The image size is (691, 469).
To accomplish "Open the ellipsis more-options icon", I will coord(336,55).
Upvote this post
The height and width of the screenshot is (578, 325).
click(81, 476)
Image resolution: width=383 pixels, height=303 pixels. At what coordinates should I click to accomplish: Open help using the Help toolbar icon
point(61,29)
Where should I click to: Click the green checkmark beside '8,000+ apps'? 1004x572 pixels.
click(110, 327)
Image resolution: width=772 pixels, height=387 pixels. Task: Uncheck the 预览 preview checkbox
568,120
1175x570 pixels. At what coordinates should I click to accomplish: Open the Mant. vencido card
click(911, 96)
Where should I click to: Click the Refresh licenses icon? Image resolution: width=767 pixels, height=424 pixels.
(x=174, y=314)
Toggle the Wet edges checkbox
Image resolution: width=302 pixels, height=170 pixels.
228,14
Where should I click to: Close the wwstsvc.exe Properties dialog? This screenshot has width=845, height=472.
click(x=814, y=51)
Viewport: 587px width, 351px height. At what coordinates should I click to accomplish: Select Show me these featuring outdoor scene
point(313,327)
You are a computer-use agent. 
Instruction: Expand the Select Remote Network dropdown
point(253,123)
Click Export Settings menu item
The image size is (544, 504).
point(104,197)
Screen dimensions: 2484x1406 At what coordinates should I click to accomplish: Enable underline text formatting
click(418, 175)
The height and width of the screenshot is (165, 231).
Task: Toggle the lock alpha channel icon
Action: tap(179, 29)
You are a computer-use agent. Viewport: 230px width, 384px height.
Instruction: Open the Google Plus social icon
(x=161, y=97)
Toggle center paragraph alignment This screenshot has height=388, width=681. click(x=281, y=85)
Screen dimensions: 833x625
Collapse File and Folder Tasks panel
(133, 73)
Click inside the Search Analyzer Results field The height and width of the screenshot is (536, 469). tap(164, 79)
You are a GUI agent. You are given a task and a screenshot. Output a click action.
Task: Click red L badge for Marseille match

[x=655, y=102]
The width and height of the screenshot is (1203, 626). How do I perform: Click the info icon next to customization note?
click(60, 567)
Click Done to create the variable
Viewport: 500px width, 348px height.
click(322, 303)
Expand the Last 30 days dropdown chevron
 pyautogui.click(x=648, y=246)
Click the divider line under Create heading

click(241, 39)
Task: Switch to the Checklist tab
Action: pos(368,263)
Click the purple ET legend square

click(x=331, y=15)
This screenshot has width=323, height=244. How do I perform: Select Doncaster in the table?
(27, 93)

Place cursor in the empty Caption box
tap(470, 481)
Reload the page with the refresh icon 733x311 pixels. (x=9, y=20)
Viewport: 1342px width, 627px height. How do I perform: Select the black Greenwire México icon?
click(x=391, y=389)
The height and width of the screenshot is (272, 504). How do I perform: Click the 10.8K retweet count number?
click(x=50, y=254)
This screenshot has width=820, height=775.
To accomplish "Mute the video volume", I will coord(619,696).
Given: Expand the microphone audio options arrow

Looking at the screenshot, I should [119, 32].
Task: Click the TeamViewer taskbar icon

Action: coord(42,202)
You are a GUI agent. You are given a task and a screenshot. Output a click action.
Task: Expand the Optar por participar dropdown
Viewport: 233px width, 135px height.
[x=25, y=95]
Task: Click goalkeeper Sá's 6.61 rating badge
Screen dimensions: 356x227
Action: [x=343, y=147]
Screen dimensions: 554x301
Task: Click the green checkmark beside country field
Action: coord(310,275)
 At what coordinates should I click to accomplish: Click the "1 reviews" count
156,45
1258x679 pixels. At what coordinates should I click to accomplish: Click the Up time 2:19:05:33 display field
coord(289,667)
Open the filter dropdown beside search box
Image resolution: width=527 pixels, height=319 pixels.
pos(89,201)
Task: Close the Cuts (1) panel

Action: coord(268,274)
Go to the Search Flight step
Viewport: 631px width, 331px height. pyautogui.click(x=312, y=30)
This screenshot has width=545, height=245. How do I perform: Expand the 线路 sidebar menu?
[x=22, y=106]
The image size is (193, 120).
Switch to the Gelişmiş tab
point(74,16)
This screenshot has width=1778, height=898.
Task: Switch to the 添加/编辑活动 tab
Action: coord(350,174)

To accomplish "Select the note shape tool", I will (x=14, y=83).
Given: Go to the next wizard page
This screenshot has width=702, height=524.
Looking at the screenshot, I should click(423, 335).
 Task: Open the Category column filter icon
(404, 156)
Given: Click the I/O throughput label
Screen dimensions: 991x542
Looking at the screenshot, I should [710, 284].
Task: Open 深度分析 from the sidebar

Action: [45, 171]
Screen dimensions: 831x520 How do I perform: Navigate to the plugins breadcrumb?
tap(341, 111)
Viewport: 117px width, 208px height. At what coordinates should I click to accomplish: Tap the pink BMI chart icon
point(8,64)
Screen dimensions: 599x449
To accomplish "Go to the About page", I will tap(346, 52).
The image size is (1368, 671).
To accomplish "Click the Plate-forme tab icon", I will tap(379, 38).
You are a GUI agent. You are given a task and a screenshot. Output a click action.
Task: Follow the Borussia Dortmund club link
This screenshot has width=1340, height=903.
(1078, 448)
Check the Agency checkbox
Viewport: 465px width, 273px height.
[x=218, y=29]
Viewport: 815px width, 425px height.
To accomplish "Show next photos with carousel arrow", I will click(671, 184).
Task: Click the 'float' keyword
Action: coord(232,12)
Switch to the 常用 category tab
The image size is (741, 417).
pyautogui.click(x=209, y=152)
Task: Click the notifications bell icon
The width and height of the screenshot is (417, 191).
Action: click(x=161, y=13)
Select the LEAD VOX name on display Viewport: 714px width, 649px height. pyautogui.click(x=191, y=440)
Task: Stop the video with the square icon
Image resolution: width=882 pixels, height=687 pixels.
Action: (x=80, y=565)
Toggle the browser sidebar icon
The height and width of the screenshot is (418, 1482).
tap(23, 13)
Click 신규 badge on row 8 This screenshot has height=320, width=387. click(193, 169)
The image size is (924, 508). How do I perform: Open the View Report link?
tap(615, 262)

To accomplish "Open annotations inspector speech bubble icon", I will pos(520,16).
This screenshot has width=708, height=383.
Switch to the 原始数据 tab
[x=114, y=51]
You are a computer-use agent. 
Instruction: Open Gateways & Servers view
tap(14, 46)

━━━━━━━━━━━━━━━━

**Problem statement:** Quote the listing in full, please, keeping every line exact.

**Reply to the task:**
The image size is (691, 469).
To accomplish "Open the ellipsis more-options icon", I will coord(336,55).
Upvote this post
The height and width of the screenshot is (578, 325).
click(81, 476)
Image resolution: width=383 pixels, height=303 pixels. At what coordinates should I click to accomplish: Open help using the Help toolbar icon
point(61,29)
Where should I click to: Click the green checkmark beside '8,000+ apps'? 1004x572 pixels.
click(110, 327)
Image resolution: width=772 pixels, height=387 pixels. Task: Uncheck the 预览 preview checkbox
568,120
1175x570 pixels. At what coordinates should I click to accomplish: Open the Mant. vencido card
click(911, 96)
Where should I click to: Click the Refresh licenses icon? Image resolution: width=767 pixels, height=424 pixels.
(x=174, y=314)
Toggle the Wet edges checkbox
Image resolution: width=302 pixels, height=170 pixels.
228,14
Where should I click to: Close the wwstsvc.exe Properties dialog? This screenshot has width=845, height=472.
click(x=814, y=51)
Viewport: 587px width, 351px height. At what coordinates should I click to accomplish: Select Show me these featuring outdoor scene
point(313,327)
You are a computer-use agent. 
Instruction: Expand the Select Remote Network dropdown
point(253,123)
Click Export Settings menu item
The image size is (544, 504).
point(104,197)
Screen dimensions: 2484x1406 At what coordinates should I click to accomplish: Enable underline text formatting
click(418, 175)
The height and width of the screenshot is (165, 231).
Task: Toggle the lock alpha channel icon
Action: tap(179, 29)
You are a computer-use agent. Viewport: 230px width, 384px height.
Instruction: Open the Google Plus social icon
(x=161, y=97)
Toggle center paragraph alignment This screenshot has height=388, width=681. click(x=281, y=85)
Screen dimensions: 833x625
Collapse File and Folder Tasks panel
(133, 73)
Click inside the Search Analyzer Results field The height and width of the screenshot is (536, 469). tap(164, 79)
You are a GUI agent. You are given a task and a screenshot. Output a click action.
Task: Click red L badge for Marseille match

[x=655, y=102]
The width and height of the screenshot is (1203, 626). How do I perform: Click the info icon next to customization note?
click(60, 567)
Click Done to create the variable
Viewport: 500px width, 348px height.
click(322, 303)
Expand the Last 30 days dropdown chevron
 pyautogui.click(x=648, y=246)
Click the divider line under Create heading

click(241, 39)
Task: Switch to the Checklist tab
Action: pos(368,263)
Click the purple ET legend square

click(x=331, y=15)
This screenshot has width=323, height=244. How do I perform: Select Doncaster in the table?
(27, 93)

Place cursor in the empty Caption box
tap(470, 481)
Reload the page with the refresh icon 733x311 pixels. (x=9, y=20)
Viewport: 1342px width, 627px height. How do I perform: Select the black Greenwire México icon?
click(x=391, y=389)
The height and width of the screenshot is (272, 504). How do I perform: Click the 10.8K retweet count number?
click(x=50, y=254)
This screenshot has width=820, height=775.
To accomplish "Mute the video volume", I will coord(619,696).
Given: Expand the microphone audio options arrow

Looking at the screenshot, I should [119, 32].
Task: Click the TeamViewer taskbar icon

Action: coord(42,202)
You are a GUI agent. You are given a task and a screenshot. Output a click action.
Task: Expand the Optar por participar dropdown
Viewport: 233px width, 135px height.
[x=25, y=95]
Task: Click goalkeeper Sá's 6.61 rating badge
Screen dimensions: 356x227
Action: [x=343, y=147]
Screen dimensions: 554x301
Task: Click the green checkmark beside country field
Action: coord(310,275)
 At what coordinates should I click to accomplish: Click the "1 reviews" count
156,45
1258x679 pixels. At what coordinates should I click to accomplish: Click the Up time 2:19:05:33 display field
coord(289,667)
Open the filter dropdown beside search box
Image resolution: width=527 pixels, height=319 pixels.
pos(89,201)
Task: Close the Cuts (1) panel

Action: coord(268,274)
Go to the Search Flight step
Viewport: 631px width, 331px height. pyautogui.click(x=312, y=30)
This screenshot has width=545, height=245. How do I perform: Expand the 线路 sidebar menu?
[x=22, y=106]
The image size is (193, 120).
Switch to the Gelişmiş tab
point(74,16)
This screenshot has width=1778, height=898.
Task: Switch to the 添加/编辑活动 tab
Action: coord(350,174)

To accomplish "Select the note shape tool", I will (x=14, y=83).
Given: Go to the next wizard page
This screenshot has width=702, height=524.
Looking at the screenshot, I should click(423, 335).
 Task: Open the Category column filter icon
(404, 156)
Given: Click the I/O throughput label
Screen dimensions: 991x542
Looking at the screenshot, I should [710, 284].
Task: Open 深度分析 from the sidebar

Action: [45, 171]
Screen dimensions: 831x520 How do I perform: Navigate to the plugins breadcrumb?
tap(341, 111)
Viewport: 117px width, 208px height. At what coordinates should I click to accomplish: Tap the pink BMI chart icon
point(8,64)
Screen dimensions: 599x449
To accomplish "Go to the About page", I will tap(346, 52).
The image size is (1368, 671).
To accomplish "Click the Plate-forme tab icon", I will tap(379, 38).
You are a GUI agent. You are given a task and a screenshot. Output a click action.
Task: Follow the Borussia Dortmund club link
This screenshot has width=1340, height=903.
(1078, 448)
Check the Agency checkbox
Viewport: 465px width, 273px height.
[x=218, y=29]
Viewport: 815px width, 425px height.
To accomplish "Show next photos with carousel arrow", I will click(671, 184).
Task: Click the 'float' keyword
Action: coord(232,12)
Switch to the 常用 category tab
The image size is (741, 417).
pyautogui.click(x=209, y=152)
Task: Click the notifications bell icon
The width and height of the screenshot is (417, 191).
Action: click(x=161, y=13)
Select the LEAD VOX name on display Viewport: 714px width, 649px height. pyautogui.click(x=191, y=440)
Task: Stop the video with the square icon
Image resolution: width=882 pixels, height=687 pixels.
Action: (x=80, y=565)
Toggle the browser sidebar icon
The height and width of the screenshot is (418, 1482).
tap(23, 13)
Click 신규 badge on row 8 This screenshot has height=320, width=387. click(193, 169)
The image size is (924, 508). How do I perform: Open the View Report link?
tap(615, 262)

To accomplish "Open annotations inspector speech bubble icon", I will pos(520,16).
This screenshot has width=708, height=383.
Switch to the 原始数据 tab
[x=114, y=51]
You are a computer-use agent. 
Instruction: Open Gateways & Servers view
tap(14, 46)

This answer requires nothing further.